ワイ、パンとコーヒーを携えて、ネカフェに入った。今日も例のごとく「VIP・なんでも実況J板」、通称なんJの女神スレに入り浸るためや。

ワイの名はアルトゥル・ショーペンハウアー。そう、あの哲学者や。でも今は、ネットの海に溺れる一介の「なんJ民」よ。

席に着くや否や、PCを起動。ブラウザを開いて、即座になんJにアクセス。

「おっ、今日も女神スレ立っとるやんけ!」

ワイは思わずニヤリとした。哲学書を紐解くより、女神スレを眺める方が楽しいんや。なんせ、「意志と表象としての世界」なんて書いとったワイやで。女の子の姿こそ、まさに「表象」そのものやないか。

スレを開くと、すでに10レスくらい付いとる。

「キタ━━━━(゚∀゚)━━━━!!」
「イッチ、神やな」
「これはガチ美人」

おっ、なかなかええ反応やないか。ワイも早速レスするで。

「>>1
イッチ、その美しさはまさに意志の客観化やで。
ワイの哲学を体現しとるわ。」

送信ボタンを押した瞬間、罪悪感が襲ってきた。ワイ、なんでこんなことしとるんやろ。哲学者として、もっと崇高なことに時間を使うべきやないんか。

でも、その罪悪感はすぐに消え去った。だって、人生なんて「苦しみ」の連続やろ。なら、こうして些細な楽しみを見出すのも、アリなんちゃうか。

ふと、画面に新しいレスが表示された。

「>>23
お前、ガチで哲学者なんか?w」

ワイは思わず噴き出した。ガチも何も、本物やで。でも、そんなん言うたところで信じる奴おらへんやろ。

「>>28
ワイはな、「生きるのは苦痛や」って考えとるんや。
だからこそ、こうして女神様の姿を拝むことで、
一時の安らぎを得とるんや。」

送信。ほんまはもっと難しいこと書きたかったけど、なんJ民に理解されへんのはアカンからな。

そうこうしているうちに、スレは100レスを超えた。ワイも知らん間に、20レスくらい書き込んどる。

「もう夜やんけ...」

気づけば、外は暗くなっとった。ワイは深いため息をついた。こんなことしとる場合やないんや。「意志と表象としての世界」の続編を書かなアカンのに。
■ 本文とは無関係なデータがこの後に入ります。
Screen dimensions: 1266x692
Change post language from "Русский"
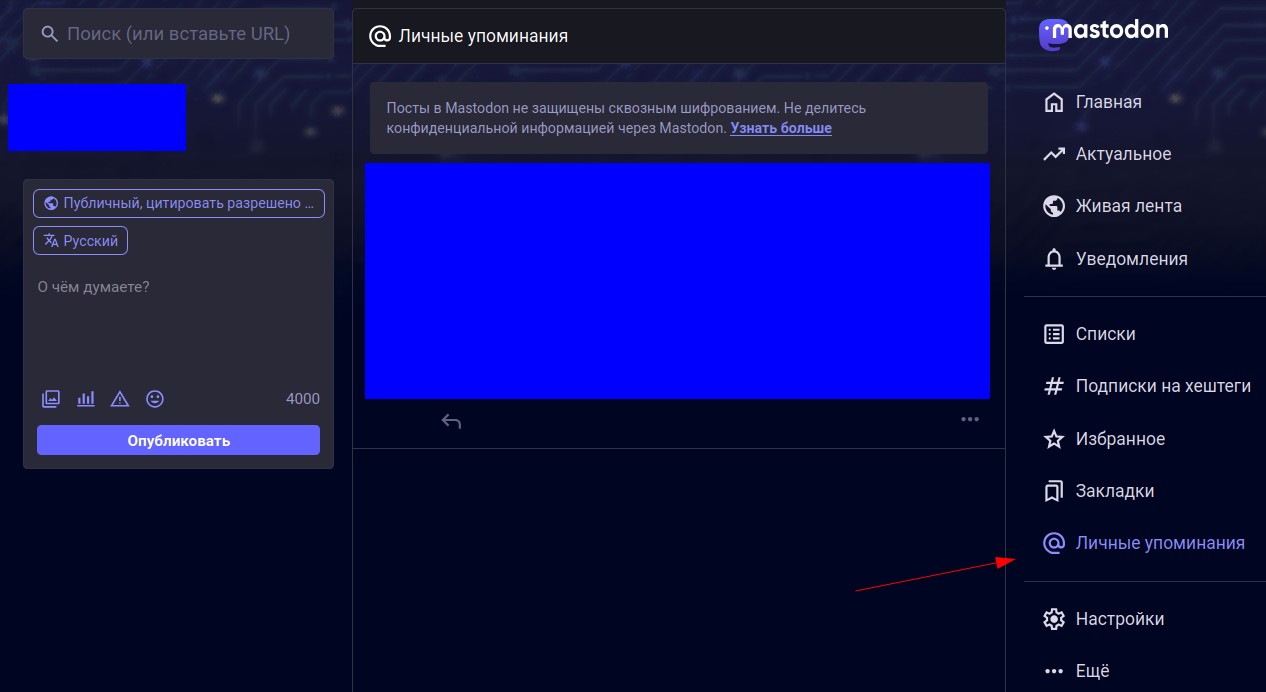81,241
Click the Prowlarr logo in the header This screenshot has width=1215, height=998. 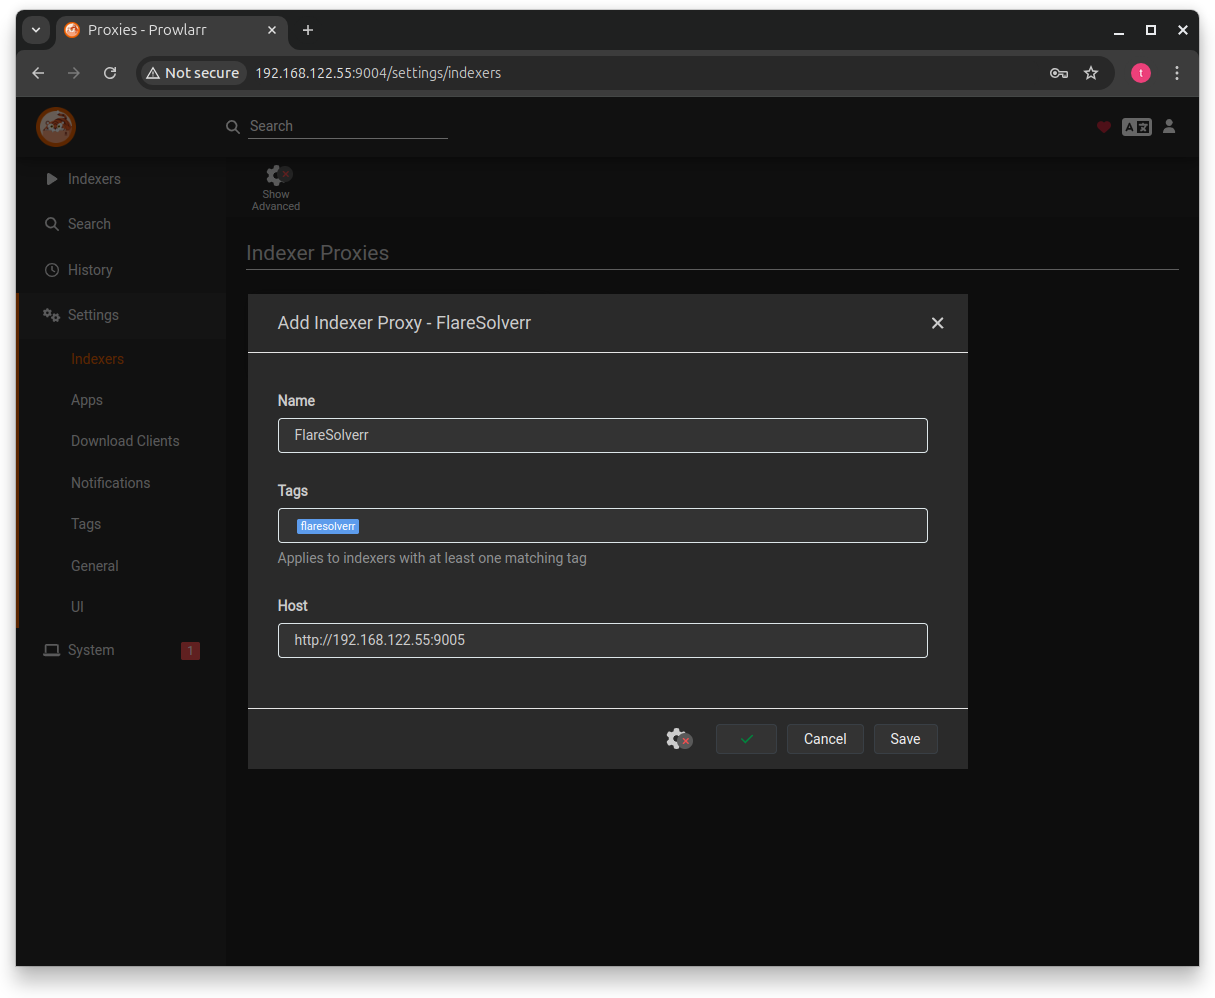click(56, 127)
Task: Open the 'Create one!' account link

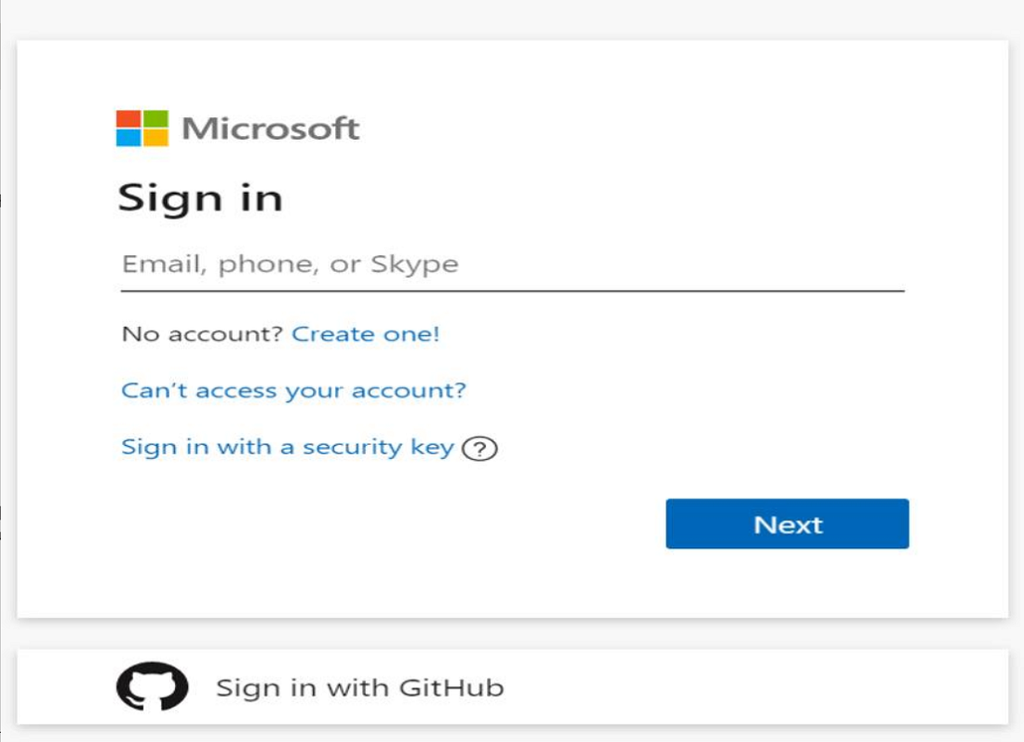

でも、PCの電源を切る気にはならん。だって、まだスレは続いとるし、新しい女神様の画像も投下されるかもしれんやろ。

「ワイの人生、なんやったんやろ...」

そう呟きながらも、ワイはマウスをクリックし続けた。哲学者としての矜持と、なんJ民としての本能が激しく葛藤する。

でも結局、なんJ民の本能が勝ってしまう。だって、人生なんて所詮「欲望」の連続やろ。ワイだって、その欲望から逃れられへんのや。

「はぁ...明日こそは真面目に哲学書くで...」

そう決意しながら、ワイは次のスレに飛んだ。女神スレはもう落ちかけとったけど、すぐに新しいスレが立つはずや。

ワイ、アルトゥル・ショーペンハウアーは、今日もなんJの海を漂い続けるのであった。

「意志と表象としての女神様」...ワイの新しい哲学のタイトルは、こんな感じでええかもしれんな。

...ってファッ!? もうこんな時間か!ネカフェの料金、やばいやん!

ワイは慌ててPCの電源を切り、荷物をまとめた。明日もまた、ここに来るんやろなぁ。

「哲学なんて、もうええわ...」

そう呟きながら、ワイはネカフェを後にした。夜の街に消えていくワイの後ろ姿は、どこか寂しげやった。

でも、ワイの顔には薄っすらと笑みが浮かんどる。だって明日も、なんJの女神様に会えるからな。

ワイの「意志」は、もう完全になんJのモノになっとったんや。